Is this related to the fact that there's water around the object? But what if there isn't, like in the case below (ignore friction), where there is a pink object that has the same width as the container. Should the pressure in that point still be calculated as pw g h? Or it should be (pw g h a) / a (weight of portion of water on top divided by area) + mg/a (weight of the object divided by area)?

 A: Buoyant force and Archimedes. Buoyant force is defined as the resultant of the stress acting on the surface of a body immersed in a fluid at rest.
The fluid surrounding the immersed body "doesn't know anything" about the material of the body. The equilibrium of the fluid holds in the very same way it would hold if the immersed body is replaced by the fluid itself.
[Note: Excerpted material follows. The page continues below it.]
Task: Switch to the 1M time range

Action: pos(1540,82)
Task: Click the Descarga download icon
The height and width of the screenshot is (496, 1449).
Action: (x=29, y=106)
Thus the weight of the immersed volume must be equal to the weight of the same volume of the fluid.
But this is only the force acting on the body, because of its interaction with the surrounding fluid. When you write equilibrium equations of the body, you need to write that the sum of the forces acting on the body (buoyant force pushing upwards and its weight pushing downwards)
$0 = F^{bou} - F^{wei} = \rho_f V_{imm} g - m g$
Fluid column example. If you had three regions of fluids, you could recursively apply Stevino's law, starting on a surface where you know the pressure, and assuming no pressure jump across the interface between two fluids (neglecting the small contribution of surface tension).
Here with a solid, you need to rely on equilibrium condition for the solid (if we're considering a steady state), while for the fluid you can use Stevino's law. If the upper fluid has a free surface, and you know the pressure on it, this is the boundary condition we need for integration. To be clear,

*

*fluid 1: starting from the free surface at $P_O$, pressure is a function of depth as
$P(z) = P_0 + \rho_1 g z \quad , \quad z \in [0, z_1]$
so that the pressure acting on the upper surface of the solid is $P_1 = P_0 + \rho_1 g z_1 $


*solid: the equilibrium equation of the solid reads
$0 = -mg + (P_2-P_1)A$,
where $P_2 = P_1 + \dfrac{mg}{A}$ is the pressure acting on the lower surface of the solid.


*fluid 2: pressure in the lower portion of fluid is governed by Stevino's law
$P(z) = P_2 + \rho_2 g z \quad , \quad z \in [0, z_{bottom}]$,
measuring the depth starting from the lower surface of the solid.